Recopiez mot pour mot le passage du jugement ci-dessous, en commençant par « Madame [O], [E], [P] » et en allant jusqu'à « 07 Juin 2024. ».

▸ Extrait du document:
────────────────
Monsieur [K], [A], [N] [G]
né le [Date naissance 3]

1940 à [Localité 22] (MAROC)
demeurant [Adresse 10]
[Localité 17]

Madame [D] [E] [I] [G] épouse [L]
née le [Date naissance 11] 1951 à [Lo...

Minute n°

TRIBUNAL JUDICIAIRE DE VERSAILLES
Première Chambre
JUGEMENT
07 JUIN 2024

N° RG 22/02785 - N° Portalis DB22-W-B7G-QSCV
Code NAC : 28Z

DEMANDEUR :

Monsieur [H], [E], [Z], [W] [G]
né le [Date naissance 6] 1944 à [Localité 27] (MAROC)
demeurant [Adresse 4]
[Localité 17]
représenté par Me Cindy FOUTEL, avocat au barreau de VERSAILLES, avocat postulant et Me Julie-Elyssa KRAIEM, avocat au barreau de ROUEN, avocat plaidant

DEFENDEURS :

Monsieur [K], [A], [N] [G]
né le [Date naissance 3] 1940 à [Localité 22] (MAROC)
demeurant [Adresse 10]
[Localité 17]

Madame [D] [E] [I] [G] épouse [L]
née le [Date naissance 11] 1951 à [Localité 32] (37)
demeurant [Adresse 14]
[Localité 18]

Monsieur [B], [U], [R] [L]
né le [Date naissance 9] 1987 à [Localité 29] (75)
demeurant [Adresse 13]
[Localité 19]

Madame [C], [V] [Y] [L] épouse [F]
née le [Date naissance 1] 1989 à [Localité 29] (75)
demeurant [Adresse 15]
[Localité 16]

Madame [O], [E], [P] [L]
née le [Date naissance 2] 1990 à [Localité 29] (75)
demeurant [Adresse 8]
[Localité 17]

représentés par Me Céline BORREL, avocat au barreau de VERSAILLES, avocat postulant et Me Virginie MAX-CARLI, avocat au barreau du Val de Marne, avocat plaidant

ACTE INITIAL du 13 Avril 2022 reçu au greffe le 25 Avril 2022.

DÉBATS : A l'audience publique tenue le 05 Avril 2024 Madame DURIGON, Vice-Présidente, siégeant en qualité de juge unique, conformément aux dispositions de l’article 812 du Code de Procédure Civile, assistée de Madame BEAUVALLET, Greffier, a indiqué que l’affaire sera mise en délibéré au 07 Juin 2024.

EXPOSE DU LITIGE

De l’union de Monsieur [U] [G] et de Madame [V] [M] épouse [G], sont nés trois enfants :
-Monsieur [K] [G], né à [Localité 22] (MAROC) le [Date naissance 3] 1940 
-Monsieur [H] [G], né à [Localité 27] (MAROC) le [Date naissance 6] 1944 
-Madame [D] [G], née à [Localité 32] le [Date naissance 11] 1951.
────────────────
▸ Lignes de données:

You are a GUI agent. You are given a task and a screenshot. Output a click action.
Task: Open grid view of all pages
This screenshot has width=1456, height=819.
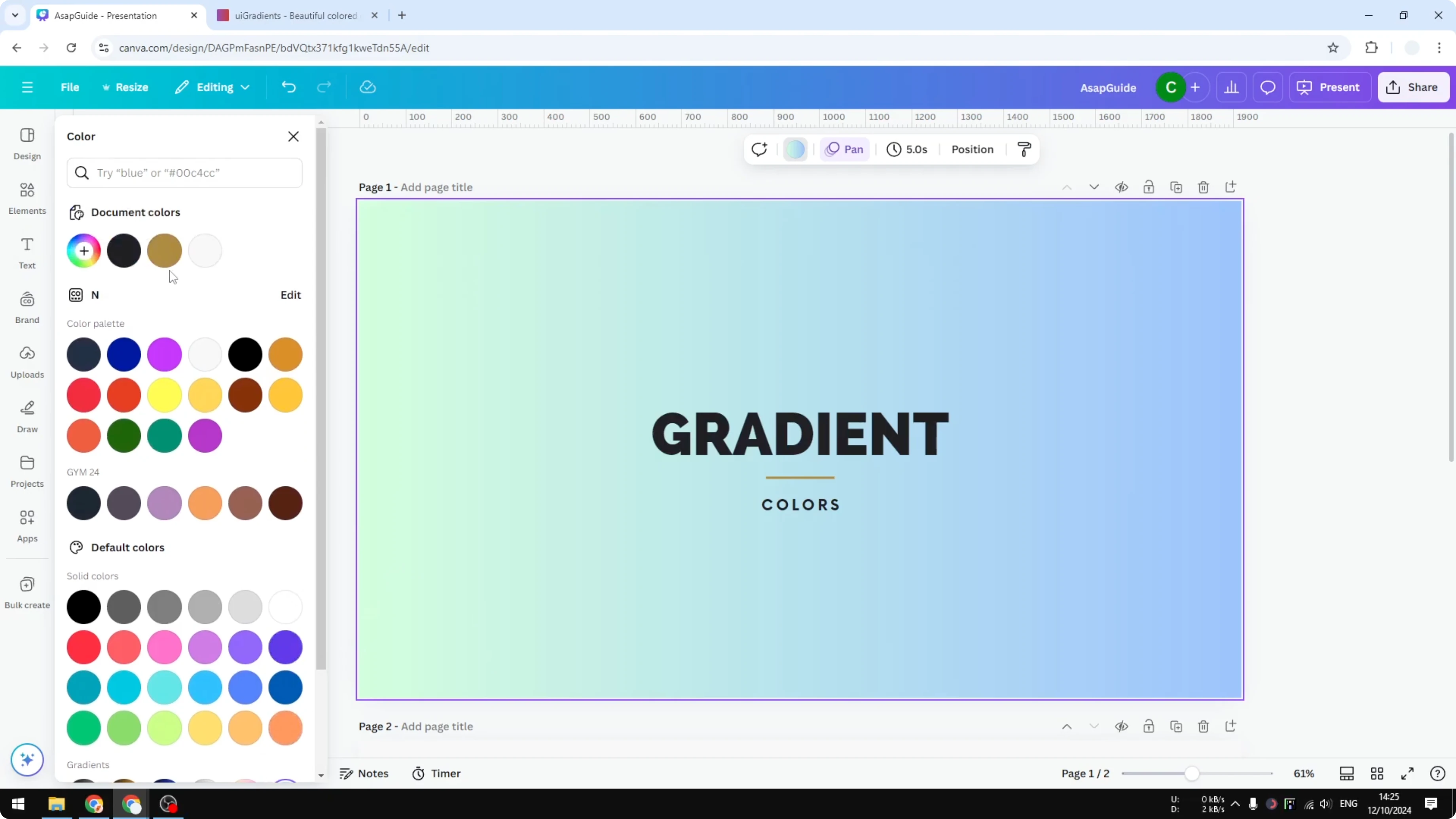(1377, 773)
────────────────
▸ Exercice terminé:
Madame [O], [E], [P] [L]
née le [Date naissance 2] 1990 à [Localité 29] (75)
demeurant [Adresse 8]
[Localité 17]

représentés par Me Céline BORREL, avocat au barreau de VERSAILLES, avocat postulant et Me Virginie MAX-CARLI, avocat au barreau du Val de Marne, avocat plaidant

ACTE INITIAL du 13 Avril 2022 reçu au greffe le 25 Avril 2022.

DÉBATS : A l'audience publique tenue le 05 Avril 2024 Madame DURIGON, Vice-Présidente, siégeant en qualité de juge unique, conformément aux dispositions de l’article 812 du Code de Procédure Civile, assistée de Madame BEAUVALLET, Greffier, a indiqué que l’affaire sera mise en délibéré au 07 Juin 2024.